— Start Selection —
On a kitchen remodel the only thing I have pro's do is re hang/install cabinets. Thats it. I install the doors and hardware, I put on the counter, install the sink, etc... Hanging/installing them is the only area where skill and experience are worth the money.

The only other bit of advice I can give for doing it yourself:

Ever hear "Measure twice, cut once"? I would change that to "Measure three times and pray you only end up having to cut once."


----------



## Treebore (Feb 26, 2007)

werk said:
			
		

> I have a friend in Texas that had a new home built and got up-sold all the bells and whistles including a proprietary reverse osmosis water filtration system...lets call that PROWFS.  Not only could he not afford new filters or whatever alien technology they are using in that thing, but the extra cost on his mortgage was why he needed to sell his home after he divorced his wife.
> 
> It sounded like he paid MUCH more than you did for his PROWFS, but my advice is sell the house and move before it's too late!




Getting bells and whistles on cars and homes only does one thing, increase your chances of having to pay a professional a ton of extra money to fix all that stuff when it breaks down.
— End Selection —
— Start Data records —
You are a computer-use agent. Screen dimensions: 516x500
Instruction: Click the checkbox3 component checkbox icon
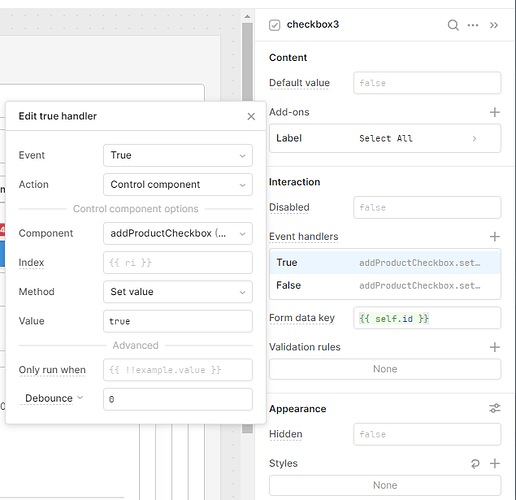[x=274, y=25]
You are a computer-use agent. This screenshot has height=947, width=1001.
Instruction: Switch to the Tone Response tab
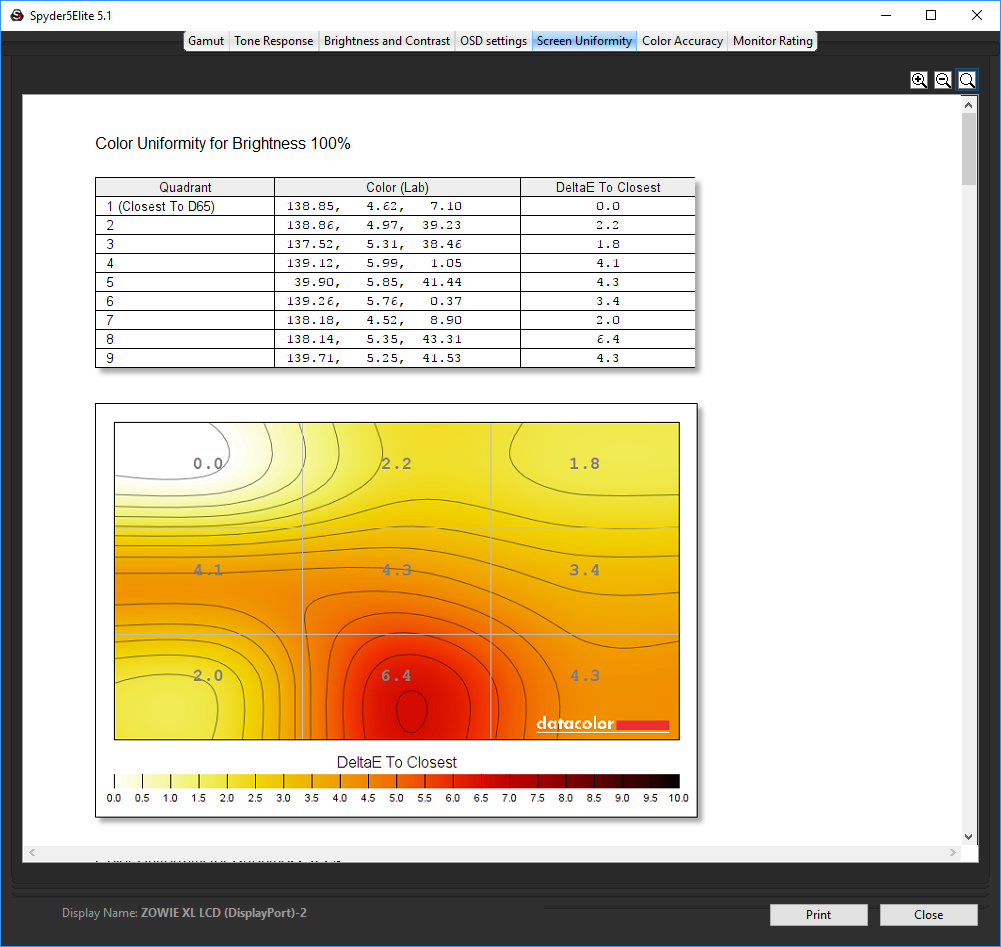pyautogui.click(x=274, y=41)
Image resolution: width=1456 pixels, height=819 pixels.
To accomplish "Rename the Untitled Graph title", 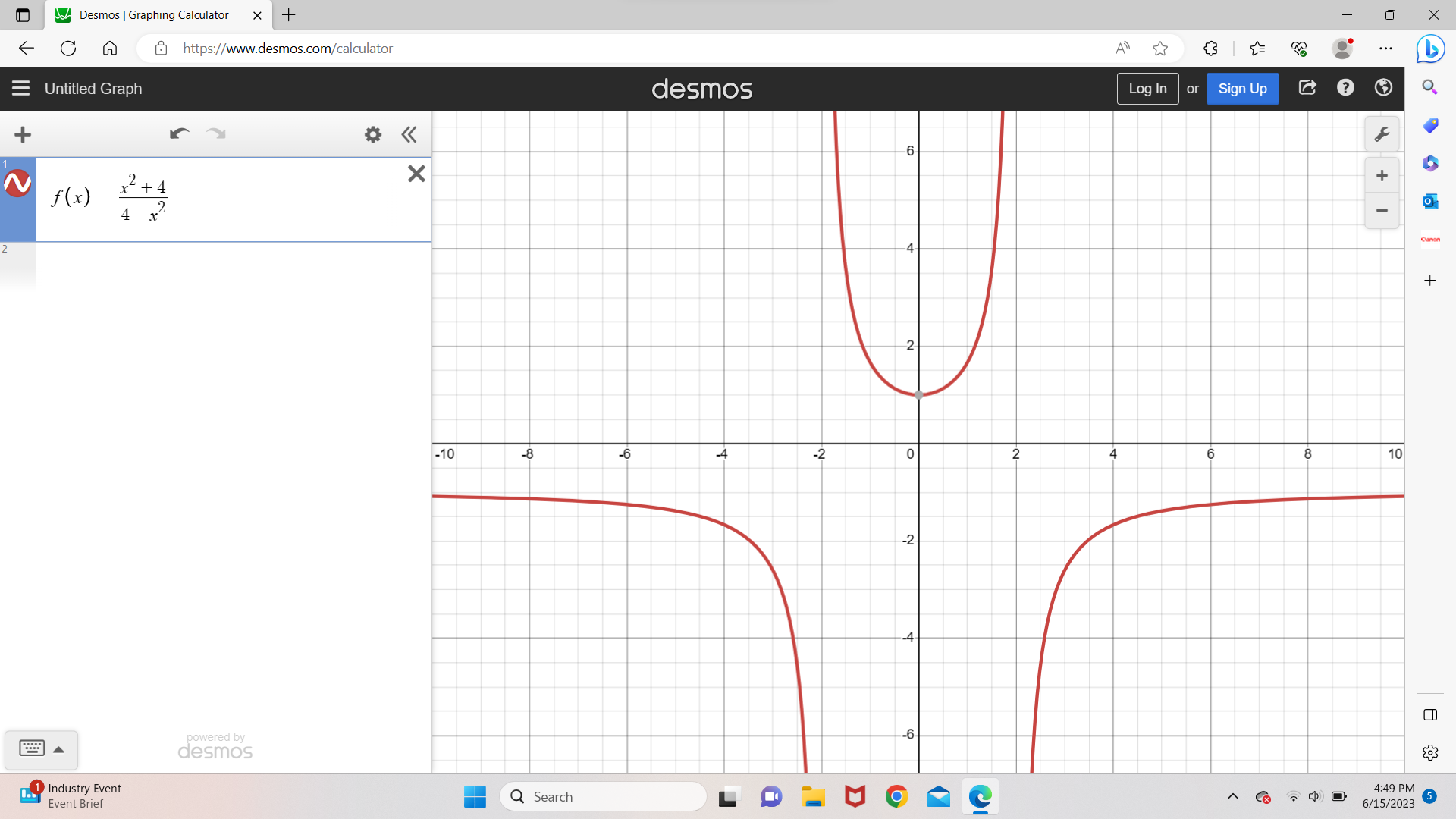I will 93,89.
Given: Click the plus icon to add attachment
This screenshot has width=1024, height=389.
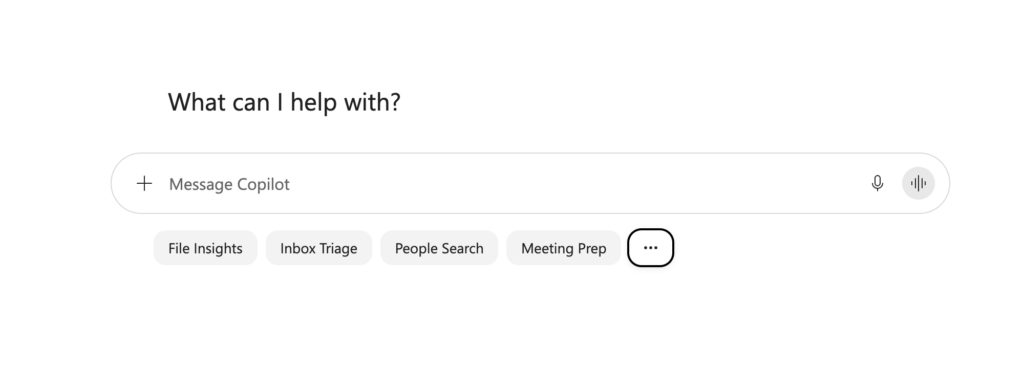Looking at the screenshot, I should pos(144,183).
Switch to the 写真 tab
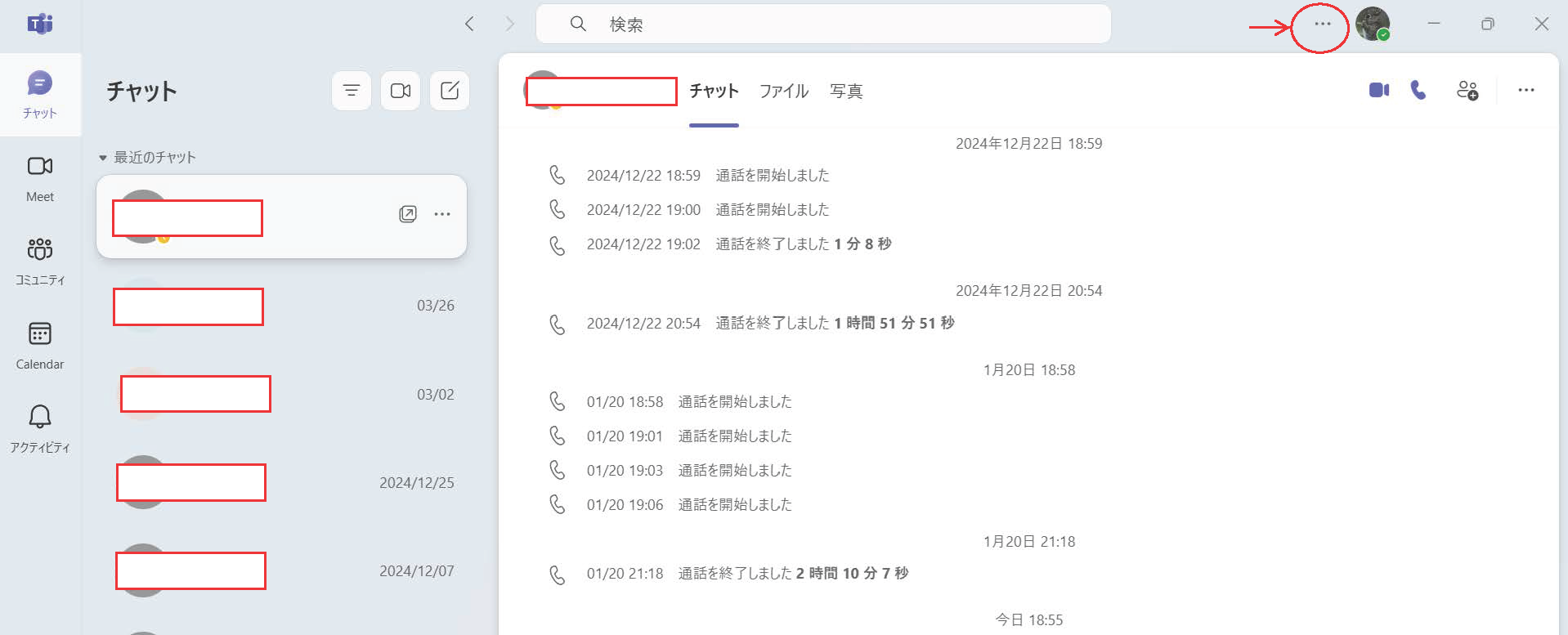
— End Data records —
**Your tasks**
1. Answer these questions using the home-improvement thread.
(a) On a kitchen remodel, what is the only job the first poster has professionals do?
(b) What version of "Measure twice, cut once" does the first poster suggest?
(c) In the quoted post, what system was the friend in Texas up-sold on his new home?
2. Carry the home-improvement thread forward from its last sentence.
The records were taken from a different source than the home-improvement thread.

**Answers to the exercises**
1.
(a) Re-hanging and installing the cabinets.
(b) "Measure three times and pray you only end up having to cut once."
(c) A proprietary reverse osmosis water filtration system.

2.
You want bells and whistles? Only buy ones your capable of installing yourself. Otherwise your begging to increase your income to debt ratio in the wrong direction a year or three down the road.

I don't know about everyone else, but I like keeping as much money as I can in my pocket. So K.I.S.S. (Keep it simple stupid) rules as much of my life as possible. Simple costs a lot less. Fewer headaches. A lot less stress over all. Bells and whistles cause more aches and pains than it is worth. Except cruise control, but that is because I do a LOT of long highway driving. If I still lived in a city with a fair amount of stop and go, I wouldn't pay for it either. Tends to break down after about 3 years and costs about $700.00 to fix.

I figure it has prevented enough speeding tickets (and increased insurance rates) and leg cramps by that time that I find it worth it.


----------



## Pbartender (Feb 26, 2007)

Treebore said:
			
		

> When it comes down to it Brita and other such filter systems does the job just fine as far as your body is concerned. Having your water filtered as well as a reverse osmosis system does is total overkill. Of no importance to your health whatsoever. Just marketing baloney.




Here's an interesting anecdote...

A fellow I work with recently had a PROWFS salesman come to his home for a free chemical test of his tap water.  Turned out the city well water coming out of his tap actually had far fewer contaminants in it than the "filtered" bottled water his wife insisted on buying from the grocery store.

Needless to say, he didn't bother buying a PROWFS.



			
				Treebore said:
			
		

> Ever hear "Measure twice, cut once"? I would change that to "Measure three times and pray you only end up having to cut once."




Add to that the barber's mantra: "Better too long, than too short...  You can always cut off a little more."


----------



## Treebore (Feb 26, 2007)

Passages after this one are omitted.